I have a model that seems to train very well. Mean reward converges well above 100 including variance. When I try to serve the model or evaluate it running on the SAME dataset it only produces a mean reward below 40. Im struggling to figure out how to have the trained model produce similar performance as suggested by training.
About the model:
- Its a custom env that on each reset randomly resets the state to one of 328 samples
- The model will always only return done when there are no more observations in the sample which is around 100-140 steps
- There can be small rewards before episode termination but most positive / negative rewards will be at the end of the sample
Training
env_name = "my_env"
register_env(env_name, env_creator)
experiment = tune.run(
"PPO",
config={
"env": env_name,
#"framework": "tf2",
#"eager_tracing":True,
#"lambda": 0.95,
#"kl_coeff": 0.5,
#"clip_rewards": True,
#"clip_param": 0.3,
#"vf_clip_param": 10.0,
#"vf_share_layers": True,
#"vf_loss_coeff": 1e-2,
#"entropy_coeff": 0.01,
#"train_batch_size": 10000,
#"rollout_fragment_length": 140,
#"sample_batch_size": 130,
#"sgd_minibatch_size": 130,
#"num_sgd_iter": 10,
"num_workers": 6,
#"num_envs_per_worker": 16,
#"lr": 0.0001,
"gamma": 1.0,
"batch_mode": "complete_episodes",
"metrics_smoothing_episodes": 300,
#"num_cpus": 4
},
metric="episode_reward_mean",
mode="max",
stop={"training_iteration": 250},
checkpoint_at_end=True,
)
Evaluation
register_env(env_name, env_creator)
config = ppo.PPOConfig()
config.explore=False
agent = config.build(env=env_name)
agent.restore(checkpoint_path)
env = env_creator(config)
state = env.reset()
sum_reward = 0
episodes = 1
while True:
#action = agent.compute_single_action(state)

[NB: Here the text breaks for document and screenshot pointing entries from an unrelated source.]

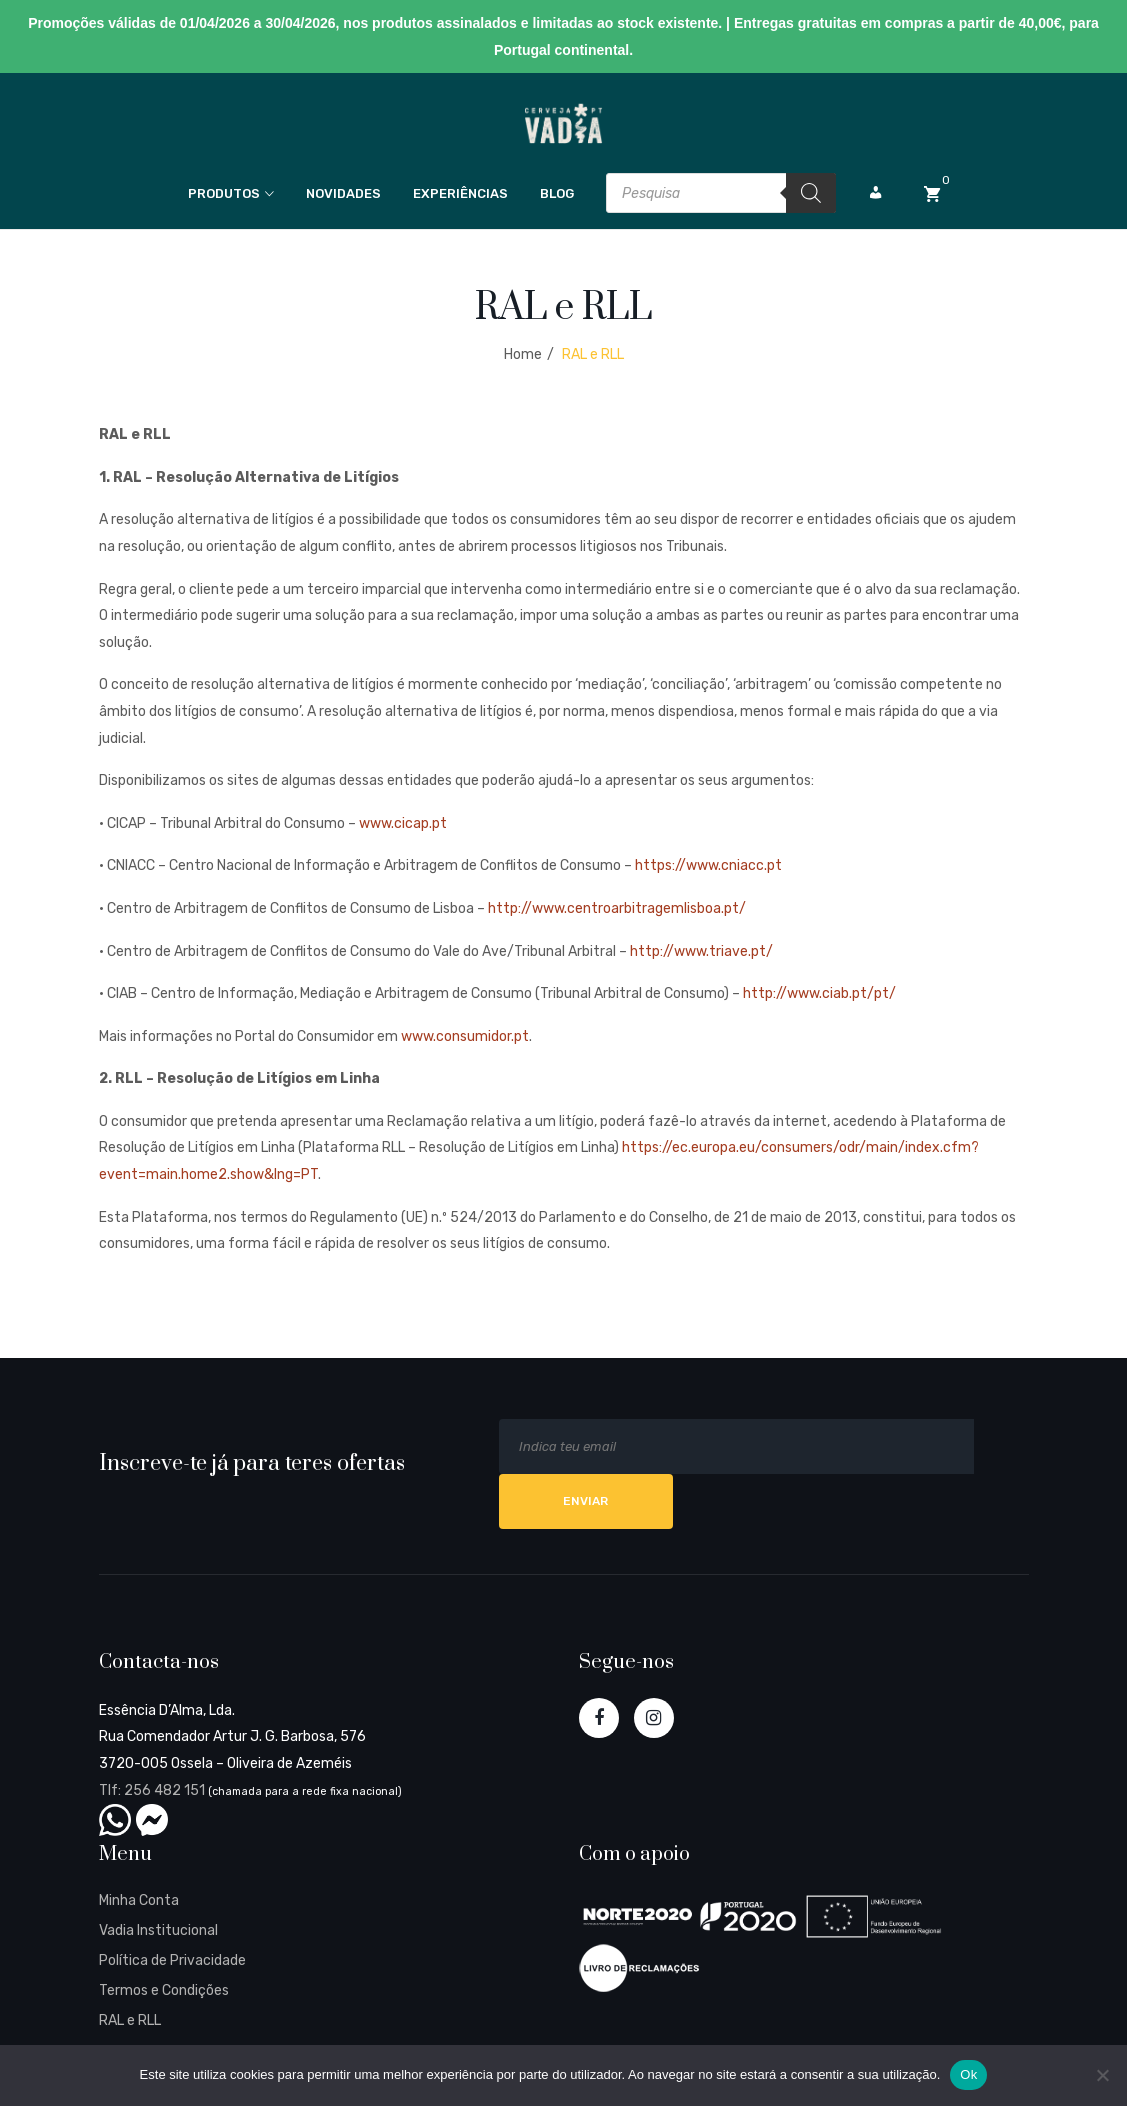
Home (523, 354)
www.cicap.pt (403, 823)
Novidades (343, 193)
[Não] (1102, 2075)
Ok (968, 2074)
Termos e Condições (164, 1990)
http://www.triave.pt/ (701, 951)
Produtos (224, 193)
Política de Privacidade (172, 1960)
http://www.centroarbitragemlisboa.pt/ (617, 908)
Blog (557, 193)
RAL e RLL (130, 2020)
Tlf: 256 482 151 (152, 1790)
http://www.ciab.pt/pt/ (819, 993)
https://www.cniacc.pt (708, 865)
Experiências (460, 193)
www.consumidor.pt (465, 1036)
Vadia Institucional (158, 1930)
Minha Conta (139, 1900)
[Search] (811, 193)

action = agent.compute_action(state)
state, reward, done, info = env.step(action)
#if(reward != 0):
# print(reward)
sum_reward += reward
if done:
if (episodes == 328):
break
else:
state = env.reset()
episodes += 1;
print(sum_reward)
print(episodes)
print(sum_reward / episodes)
MEan reaward accross episodes are closer to 40 than to 100+.
Im struggling to figure out why I cannot produce the training results even on the same dataset used for training. I did try to increate batch_size to 10.000 to have around 100 out of 328 samples fully play out in training.
If possible does anyone have some hands on thing I can try?